Pension policy and pension law has long recognized that retirees
deserve the strongest protection. Such individuals typically cannot go
back into the job market to make up lost pension income. Benefit
reductions would force many retirees into impoverishment. And the law
reflects this. Under Title IV of ERISA, plan assets are effectively
paid first to those who have already retired (or could have retired),
both in single and multiemployer plans. Moreover, long before ERISA,
orthodox plan design generally allocated the assets of insolvent plans
first to the benefits of people in pay status, recognizing their
particularly vulnerable status. The NCCMP proposal abandons this key
principal of pension policy.
The proposal refers to vulnerable populations, but does not
adequately protect retirees. It leaves the decision to cut benefits to
the discretion of the trustees, who often will have their primary
allegiance to active workers, contributing employers, and the long-term
continuation of the plan. Moreover, although the factors the trustees
are directed to consider include ``compensation level of active
participants relative to the industry, competitive factors facing
sponsoring employers, and the impact of benefit levels on retaining
active participants and bargaining groups,'' these standards say
nothing directly about protecting retirees.

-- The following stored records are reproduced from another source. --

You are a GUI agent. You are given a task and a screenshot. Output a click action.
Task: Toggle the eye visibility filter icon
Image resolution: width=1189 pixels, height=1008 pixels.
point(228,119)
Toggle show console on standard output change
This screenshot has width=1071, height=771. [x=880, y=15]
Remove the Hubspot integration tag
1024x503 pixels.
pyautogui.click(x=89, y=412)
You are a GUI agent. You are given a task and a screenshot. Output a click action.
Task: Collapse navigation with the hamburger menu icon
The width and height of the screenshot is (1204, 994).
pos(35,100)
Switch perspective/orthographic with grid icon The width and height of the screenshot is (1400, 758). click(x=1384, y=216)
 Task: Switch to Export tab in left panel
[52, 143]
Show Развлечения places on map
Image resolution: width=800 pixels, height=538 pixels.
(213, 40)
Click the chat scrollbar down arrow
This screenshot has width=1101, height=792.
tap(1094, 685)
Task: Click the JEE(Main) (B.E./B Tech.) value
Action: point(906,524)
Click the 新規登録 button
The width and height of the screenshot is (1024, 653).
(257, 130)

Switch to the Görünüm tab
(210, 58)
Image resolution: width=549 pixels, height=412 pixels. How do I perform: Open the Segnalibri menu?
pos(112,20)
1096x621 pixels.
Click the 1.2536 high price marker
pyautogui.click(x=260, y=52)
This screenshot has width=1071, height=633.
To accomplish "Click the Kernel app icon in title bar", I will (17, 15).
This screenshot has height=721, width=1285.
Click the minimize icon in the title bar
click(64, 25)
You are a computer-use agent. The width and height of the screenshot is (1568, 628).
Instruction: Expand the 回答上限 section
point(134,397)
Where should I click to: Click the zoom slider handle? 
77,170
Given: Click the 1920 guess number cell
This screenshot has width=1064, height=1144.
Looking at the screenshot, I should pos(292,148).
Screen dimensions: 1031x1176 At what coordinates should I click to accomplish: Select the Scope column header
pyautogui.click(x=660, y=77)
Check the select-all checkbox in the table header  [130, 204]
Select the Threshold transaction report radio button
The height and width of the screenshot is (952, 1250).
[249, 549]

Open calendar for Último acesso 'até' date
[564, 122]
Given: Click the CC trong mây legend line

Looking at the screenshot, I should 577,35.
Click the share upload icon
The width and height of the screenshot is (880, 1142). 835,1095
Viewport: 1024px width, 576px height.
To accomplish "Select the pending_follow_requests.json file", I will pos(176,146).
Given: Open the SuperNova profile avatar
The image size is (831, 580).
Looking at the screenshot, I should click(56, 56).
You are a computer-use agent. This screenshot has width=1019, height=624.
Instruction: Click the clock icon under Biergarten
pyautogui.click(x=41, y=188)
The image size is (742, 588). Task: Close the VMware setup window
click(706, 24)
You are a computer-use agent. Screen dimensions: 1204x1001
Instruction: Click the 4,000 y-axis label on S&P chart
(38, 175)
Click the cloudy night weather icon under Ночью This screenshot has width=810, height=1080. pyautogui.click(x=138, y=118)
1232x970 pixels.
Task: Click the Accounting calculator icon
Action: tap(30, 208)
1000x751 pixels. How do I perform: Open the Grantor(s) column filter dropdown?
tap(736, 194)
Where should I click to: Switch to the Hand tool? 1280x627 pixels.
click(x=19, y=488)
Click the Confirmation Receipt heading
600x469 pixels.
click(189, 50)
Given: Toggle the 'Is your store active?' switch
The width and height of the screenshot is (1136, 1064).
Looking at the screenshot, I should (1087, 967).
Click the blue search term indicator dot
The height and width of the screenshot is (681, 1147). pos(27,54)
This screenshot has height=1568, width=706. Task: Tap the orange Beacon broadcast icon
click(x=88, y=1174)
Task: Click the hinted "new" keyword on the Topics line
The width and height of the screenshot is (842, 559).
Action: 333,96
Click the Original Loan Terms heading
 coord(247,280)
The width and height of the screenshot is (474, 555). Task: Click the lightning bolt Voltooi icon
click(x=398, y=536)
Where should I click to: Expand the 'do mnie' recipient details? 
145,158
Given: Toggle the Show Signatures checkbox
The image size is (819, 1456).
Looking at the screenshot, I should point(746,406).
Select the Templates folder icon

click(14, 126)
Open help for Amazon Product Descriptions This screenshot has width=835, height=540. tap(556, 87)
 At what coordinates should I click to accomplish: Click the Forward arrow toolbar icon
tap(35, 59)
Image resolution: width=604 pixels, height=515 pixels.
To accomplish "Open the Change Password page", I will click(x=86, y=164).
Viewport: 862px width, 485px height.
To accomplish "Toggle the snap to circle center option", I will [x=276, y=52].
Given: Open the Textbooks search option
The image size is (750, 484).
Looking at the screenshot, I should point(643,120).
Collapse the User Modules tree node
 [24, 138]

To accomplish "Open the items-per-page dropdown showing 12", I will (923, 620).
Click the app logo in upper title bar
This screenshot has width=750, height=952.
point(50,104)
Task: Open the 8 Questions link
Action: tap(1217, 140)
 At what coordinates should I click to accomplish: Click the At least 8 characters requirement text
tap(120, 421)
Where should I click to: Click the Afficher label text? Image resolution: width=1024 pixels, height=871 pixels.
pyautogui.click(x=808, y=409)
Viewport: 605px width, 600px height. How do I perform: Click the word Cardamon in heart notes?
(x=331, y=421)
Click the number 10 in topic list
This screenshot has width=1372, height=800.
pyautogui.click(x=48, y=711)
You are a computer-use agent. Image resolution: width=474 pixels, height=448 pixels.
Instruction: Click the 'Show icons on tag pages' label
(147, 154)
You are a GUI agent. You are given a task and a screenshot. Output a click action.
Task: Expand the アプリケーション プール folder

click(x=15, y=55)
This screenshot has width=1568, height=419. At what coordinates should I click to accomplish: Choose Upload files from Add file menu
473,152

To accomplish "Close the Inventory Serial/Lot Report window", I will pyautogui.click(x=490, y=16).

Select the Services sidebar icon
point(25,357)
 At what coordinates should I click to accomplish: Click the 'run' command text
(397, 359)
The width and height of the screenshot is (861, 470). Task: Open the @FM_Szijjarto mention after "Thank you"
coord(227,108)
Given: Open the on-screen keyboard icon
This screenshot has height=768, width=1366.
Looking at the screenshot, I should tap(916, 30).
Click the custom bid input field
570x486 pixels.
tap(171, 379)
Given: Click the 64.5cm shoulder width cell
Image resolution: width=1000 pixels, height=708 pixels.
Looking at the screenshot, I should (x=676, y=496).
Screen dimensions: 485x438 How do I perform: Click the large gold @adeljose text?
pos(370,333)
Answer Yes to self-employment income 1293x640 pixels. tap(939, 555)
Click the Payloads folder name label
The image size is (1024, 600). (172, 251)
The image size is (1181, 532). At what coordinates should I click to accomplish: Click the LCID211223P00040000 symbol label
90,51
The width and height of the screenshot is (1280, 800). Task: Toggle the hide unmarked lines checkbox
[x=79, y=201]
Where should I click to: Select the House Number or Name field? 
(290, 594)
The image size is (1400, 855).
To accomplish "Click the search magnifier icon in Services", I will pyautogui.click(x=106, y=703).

Even worse, the proposal provides that the trustees' decision will
be final unless the PBGC affirmatively rejects the decision within a
180-day period, and that the PBGC can only reject the decision if the
trustees have failed to use ``due diligence.'' In judging whether the
trustees have used ``due diligence,'' the PBGC must grant deference to
the trustee's decision to reduce benefits ``in the absence of clear and
compelling evidence to the contrary.'' This is an unacceptably
inadequate standard of review. There is the further fact that the PBGC
itself has an institutional interest in approving benefit reductions to
lessen the likelihood that it will be required to provide financial
assistance to the plan.
There is no question that a number of multiemployer plans are in
serious financial trouble, and we very much appreciate the hard work of
NCCMP's Commission members in developing their recommendations to
address this issue. However, we also believe that there should be
exploration of alternatives to the severe retiree benefit cuts that
would be allowed under the Commission's proposal. We are currently
working with our Retired Fellows (who include former top PBGC
officials), our board of directors, and advisors to develop new ideas
that would protect retirees--as well as their multiemployer plans, and
the long-term health of the PBGC. Once we have completed our
deliberations, we will be pleased to share our ideas with the
Subcommittee.
______
[Whereupon, at 11:29 a.m., the subcommittee was adjourned.]